Pour rendre les montants comparables, la base de calcul est fixée à 100 m², en zone H1a : après un bouquet complet, la consommation recule d'environ 13 800 kWh par an, soit près de 1 480 € au tarif de référence. Côté financement, l'assiette est plafonnée à 40 000 € HT dès trois classes gagnées, l'aide ANAH s'échelonne de 4 000 € à 32 000 € selon le revenu fiscal de référence, et l'accompagnement obligatoire est pris en charge jusqu'à 2 000 €.
La part de logements occupés par leur propriétaire indique en creux le volume du parc locatif privé concerné à Mers-les-Bains. On relève 958 diagnostics publiés par l'ADEME, environ 531 logements chauffés au gaz ou au fioul, 58 % de propriétaires occupants, en zone climatique H1a. Ces valeurs ne décident d'aucun projet à elles seules, mais elles fixent l'ordre de grandeur dans lequel un chiffrage à Mers-les-Bains est crédible.

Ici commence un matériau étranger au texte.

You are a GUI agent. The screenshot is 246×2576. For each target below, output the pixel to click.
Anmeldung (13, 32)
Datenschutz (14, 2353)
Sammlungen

Une moyenne de 1.79 personne(s) par logement à Mers-les-Bains : ce chiffre paraît anodin, il commande pourtant le débit de ventilation, le volume d'eau chaude et donc la cohérence de la remise à niveau d'un logement mis en location avec le reste du bouquet.
Le palier de classes se calcule avant de signer : à Mers-les-Bains, l'assiette double presque entre le scénario à deux classes (30 000 € HT) et celui à trois (40 000 € HT). Sur un poste de 14 371 500 € comme le logement loué, cet écart justifie souvent d'ajouter un lot plutôt que de s'arrêter au minimum.
Sur la durée de vie de l'ouvrage, la remise à niveau d'un logement mis en location à Mers-les-Bains suppose les critères de décence et un engagement de loyer maîtrisé maintenu dans le temps. Rapporté à vingt ans d'usage, le poste chiffré à 14 371 500 € revient à 718 575 € par an avant aides, montant à mettre en regard de l'économie de facture et non du seul prix d'achat.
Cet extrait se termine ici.